§ Problem to solve
From top to bottom, retype the data exactly, passing over any picture.

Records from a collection

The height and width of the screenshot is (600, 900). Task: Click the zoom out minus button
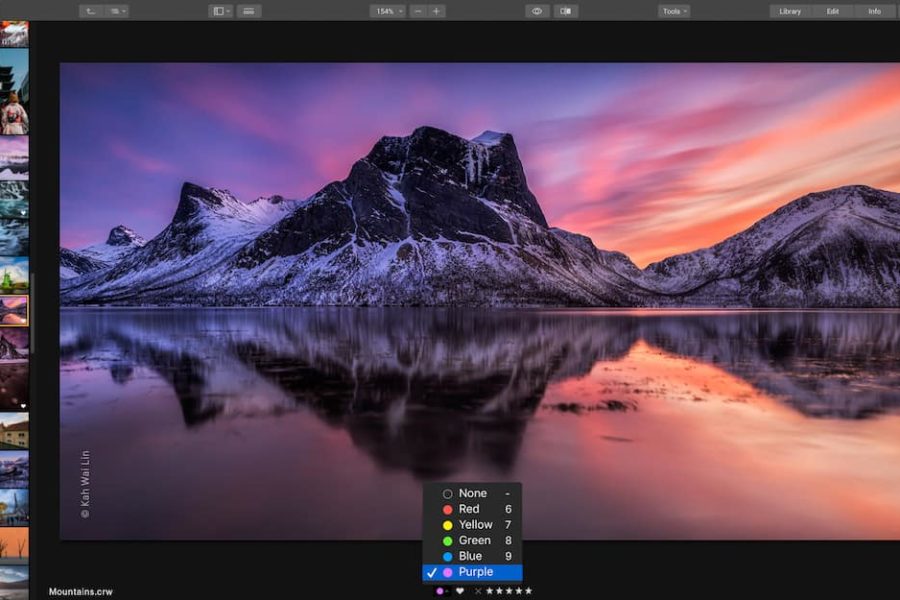pyautogui.click(x=418, y=11)
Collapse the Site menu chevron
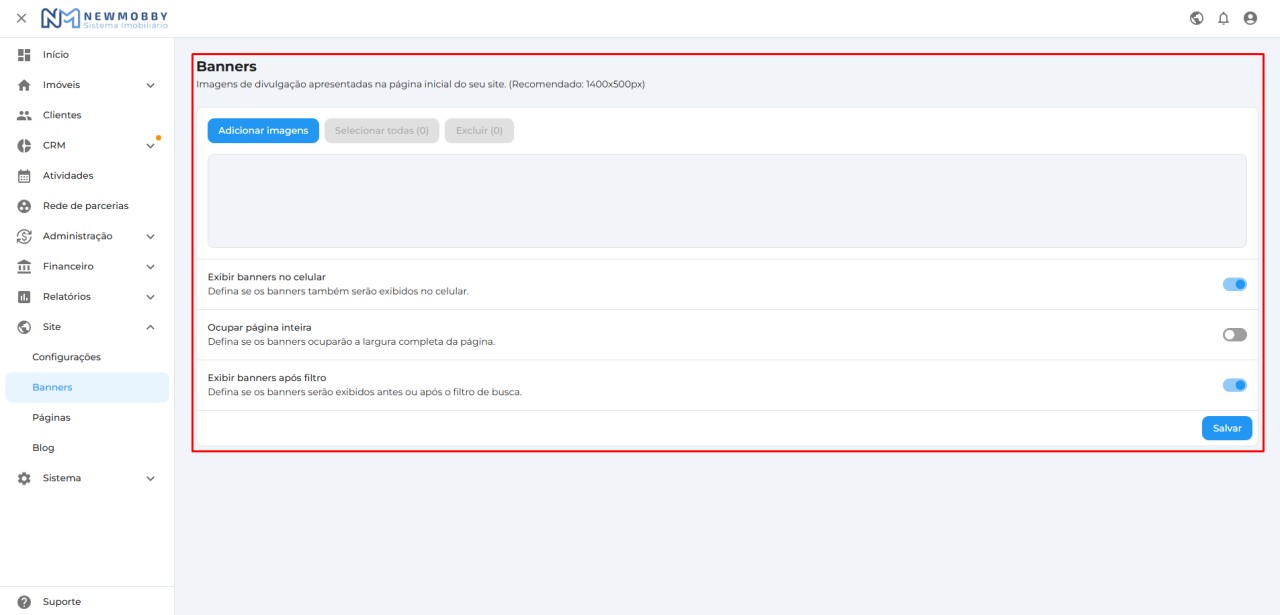This screenshot has height=615, width=1280. 151,327
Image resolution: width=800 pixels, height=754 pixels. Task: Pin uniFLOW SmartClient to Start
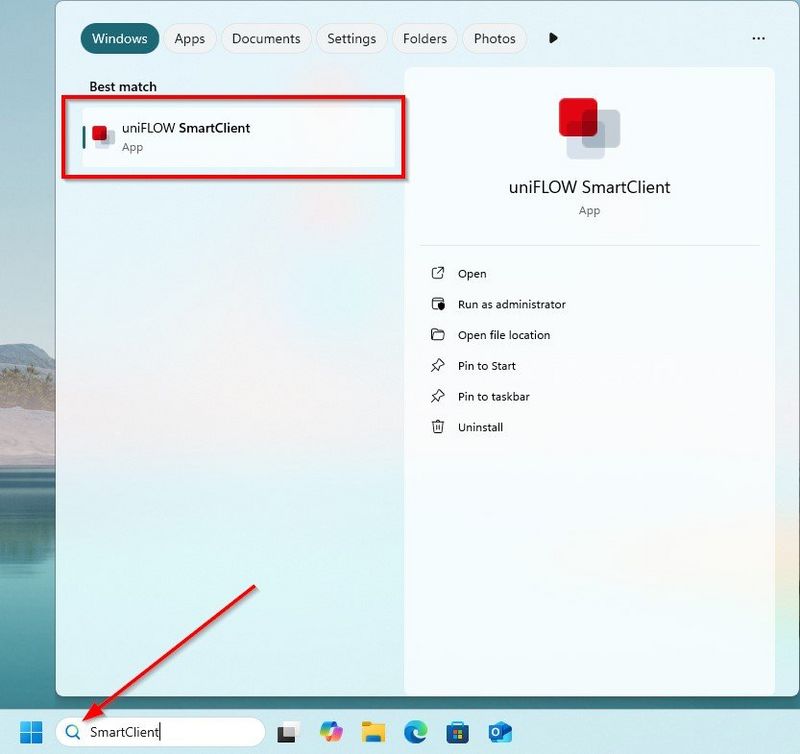(x=486, y=366)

§ Your response
The height and width of the screenshot is (600, 900). Task: Click the zoom out minus button
pyautogui.click(x=418, y=11)
Collapse the Site menu chevron
This screenshot has height=615, width=1280. 151,327
Image resolution: width=800 pixels, height=754 pixels. Task: Pin uniFLOW SmartClient to Start
(x=486, y=366)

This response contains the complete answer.